Source records
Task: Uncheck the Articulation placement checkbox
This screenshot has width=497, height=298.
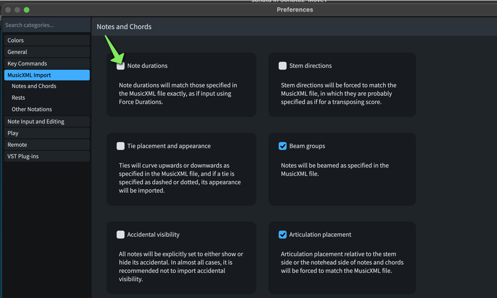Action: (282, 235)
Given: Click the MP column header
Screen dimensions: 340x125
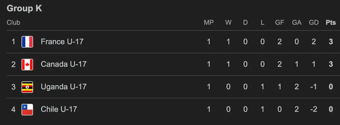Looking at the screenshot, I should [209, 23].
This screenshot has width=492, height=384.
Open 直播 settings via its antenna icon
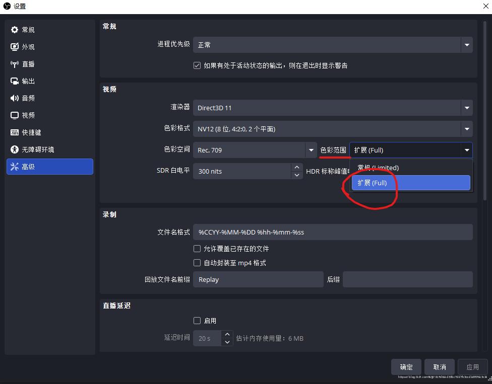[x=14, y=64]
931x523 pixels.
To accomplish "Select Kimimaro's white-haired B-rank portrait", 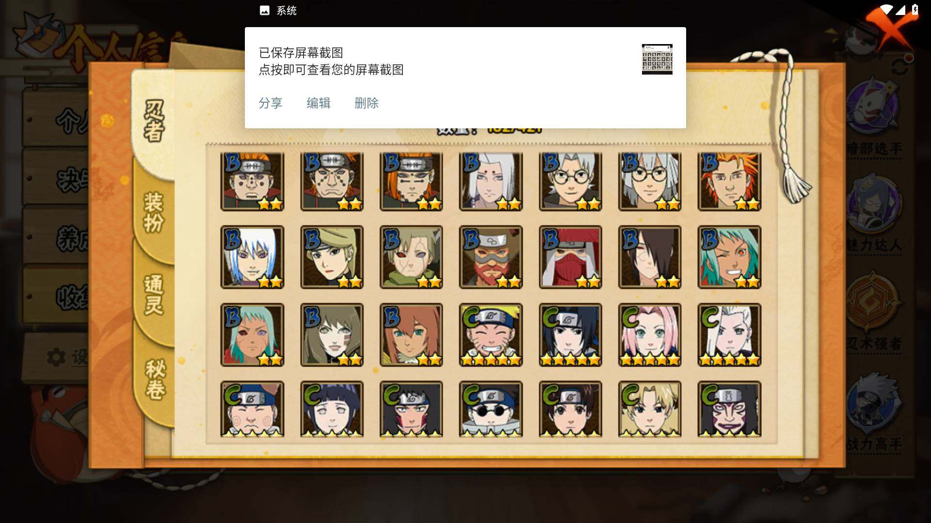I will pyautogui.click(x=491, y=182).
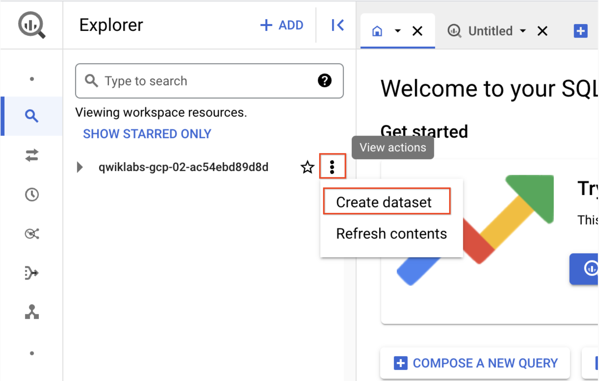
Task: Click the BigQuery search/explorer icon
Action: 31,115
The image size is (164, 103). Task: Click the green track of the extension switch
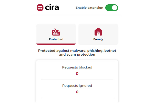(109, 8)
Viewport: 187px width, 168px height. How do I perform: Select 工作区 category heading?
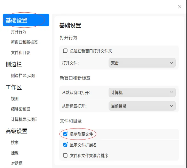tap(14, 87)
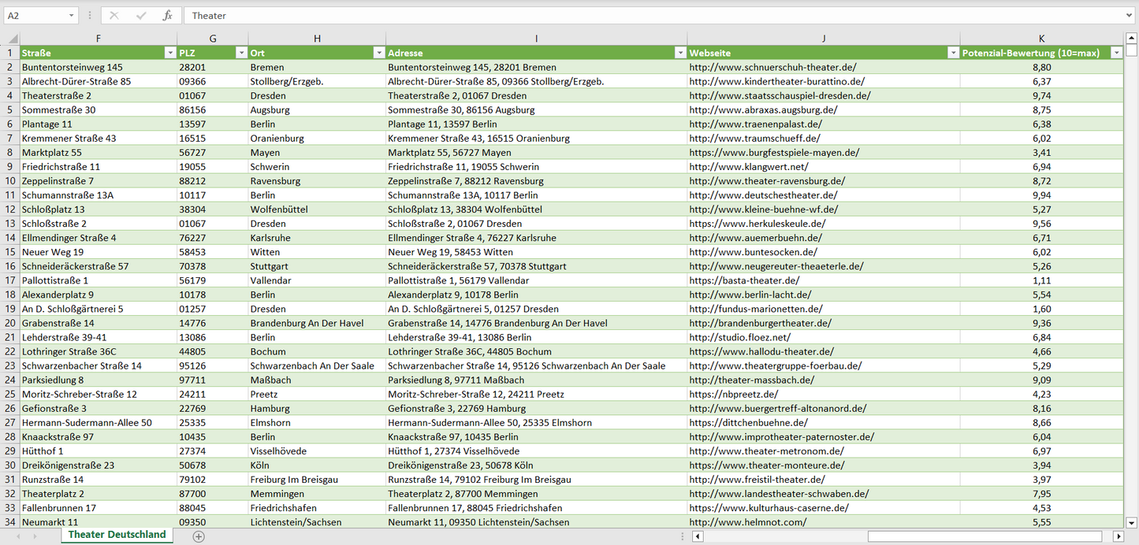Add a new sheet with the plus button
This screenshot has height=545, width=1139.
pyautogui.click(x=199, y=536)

• **What this task involves**
What is needed is an exact repeat of the lines from the one containing "Viewport: 187px width, 168px" through the last line of the records above, both included, with pictures left out.

• **Response to this exercise**
Viewport: 187px width, 168px height. How do I perform: Select 工作区 category heading?
tap(14, 87)
Add a new sheet with the plus button
This screenshot has height=545, width=1139.
pyautogui.click(x=199, y=536)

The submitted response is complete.